Professional organiser Vicky Silverthorn and her team help people create calm, relaxing spaces through decluttering; here she tells us where to begin the process…
When someone is beginning the process of decluttering, where should they start?
If you don’t know where to start, I always say start with your sock drawer, something simple to get you in the right headspace. You start something small, you work on it and then you stop so you get that feeling of completion. If you are overwhelmed by your home and you don’t have much time, keep chipping away and you will be surprised how much you can get through. (Put it off for another six months or have it completed way before then!) Start what you can complete in the time you have. If you are always successful in what you start it keeps you going. Once you have conquered your sock drawer, next day do a corner or a pile. Concentrate on one room first and complete that before you move on to the next one. Whilst on the phone do a bit of multi-tasking and empty a drawer out. Line the contents up and see if you have any doubles of anything – why have you got that many wooden spoons?
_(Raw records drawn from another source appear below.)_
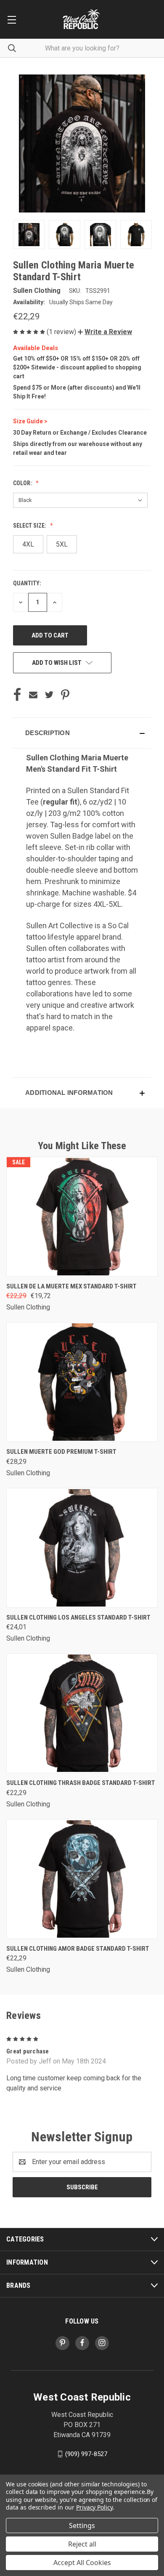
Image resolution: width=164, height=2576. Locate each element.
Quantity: (27, 583)
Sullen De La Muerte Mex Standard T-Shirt (71, 1286)
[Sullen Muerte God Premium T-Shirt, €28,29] (82, 1382)
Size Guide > (30, 421)
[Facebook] (17, 694)
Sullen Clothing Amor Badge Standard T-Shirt (77, 1948)
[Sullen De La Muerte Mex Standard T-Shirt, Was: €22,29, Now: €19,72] (82, 1216)
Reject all (82, 2544)
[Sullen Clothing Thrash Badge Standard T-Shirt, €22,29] (82, 1713)
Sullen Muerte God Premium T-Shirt (61, 1451)
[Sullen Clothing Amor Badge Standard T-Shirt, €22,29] (82, 1879)
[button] (105, 332)
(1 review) (62, 332)
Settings (82, 2525)
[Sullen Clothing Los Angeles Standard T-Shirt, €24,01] (82, 1548)
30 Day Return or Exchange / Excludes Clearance (80, 432)
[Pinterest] (65, 694)
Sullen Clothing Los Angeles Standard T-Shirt (78, 1617)
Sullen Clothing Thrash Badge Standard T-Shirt (80, 1783)
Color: (23, 483)
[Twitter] (49, 694)
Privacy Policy (94, 2507)
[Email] (33, 694)
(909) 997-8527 (86, 2453)
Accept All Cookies (82, 2562)
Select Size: (30, 525)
Do you need four spatulas you never use? How much are you keeping ‘just in case’?
The main saying to get into your head if you are serious about living a life with less stuff is “can I live without this?”
How do you stay motivated when you’re faced with a mountain of ‘stuff’?
This is something myself and my assistants always discuss. We have this buzz of adrenalin which always seems to carry us through the day. The motivation is definitely knowing how happy the client will be at the end of the day. We leave with a buzz – and don’t get me wrong we sleep well but it’s like going to the gym – you feel great not deflated! For people decluttering themselves at home, stay motivated by always finishing on that high, completing what you start and don’t forget if you start a whole project like your wardrobe or kitchen it can take much longer than you may think. Truly do not underestimate it.
What are you most proud of in the work that you do?
The many times in which we help people get ahead on their journeys. The enormity of how much getting rid and getting organised can affect someone’s whole life. Helping someone who is feeling lost after a divorce or someone who is overwhelmed with a house move, someone who has lost a partner or loved one or is having their first baby and freaking out a little. There are so many people from so many walks of life who find our services so vital for their wellbeing. It’s the most rewarding job it really is.
Also creating a group of businesses which work so well together and are part of a bigger picture which gives people the head space they need in many ways. We now have:
You Need a PA
You Need A Nutritional Therapist
You Need An IT Guy
All ran by the most amazing people who absolutely love what they do.
How did you start in this work?
I was a PA (not only in offices but travelling) for around ten years and I realised the part of my job that my bosses reacted most highly to was when something was physically organised rather than just an organised schedule or admin. I suppose I latched onto this as it made me feel great too. When I felt I had done all I could in my career as a PA, I started my business and it very quickly took off. At the time there weren’t many Professional Organisers around so I feel even now like the timing was perfect.
What factors affect how a person thinks about their clutter?
There are so many factors that influence this. Sometimes just a simple conversation can switch how someone thinks and sometimes people need to get used to the feeling of letting go. A big blitz doesn’t work for everyone. People are so different in their thinking and each has an individual situation. Inherited items are often harder to let go of – or anything with any form of sentimental attachment – although I find that many people put the label of ‘sentimental’ on objects that just don’t deserve it (having an item for a long time doesn’t make it sentimental).
Do you think society as a whole is finally moving away from owning things to having experiences?
I really do. I think it’s a slow progression but it is, the more the subject is talked about and the more people read about it. In the last eight years I have been an organiser, I have seen the subject of living with less not only more in the media but I hear the subject being discussed far more. The years of being wasteful and living with so much excess surely has to change when you think that back in the 60s there was no such thing as public storage and now how many millions of square feet are there?!? And what are we paying for it each month?
What is your favourite room in your own home? Why?
This is a hard one – I love my home so much but I’m going to go with my bedroom. Everything has a place – I love getting ready in the mornings because everything really does have a place and I am never searching. My bedroom is stress-free, tranquil just how it should be. I thought about it a lot when I was designing the layout and choosing the colours. I chose a bed with absolutely no storage underneath so the option of storing more was taken away. Sleeping above clutter is not an option for me.
If you had only one totally bossing it tip to give our readers, what would it be?
It would be to keep the feeling of attachment for the items that actually deserve it and ditch anything in your life you can simply live without. Then enjoy the feeling of how free it feels!
I believe that most people in the UK could probably get rid of 50% of the items in their home and notice almost no difference to everyday life!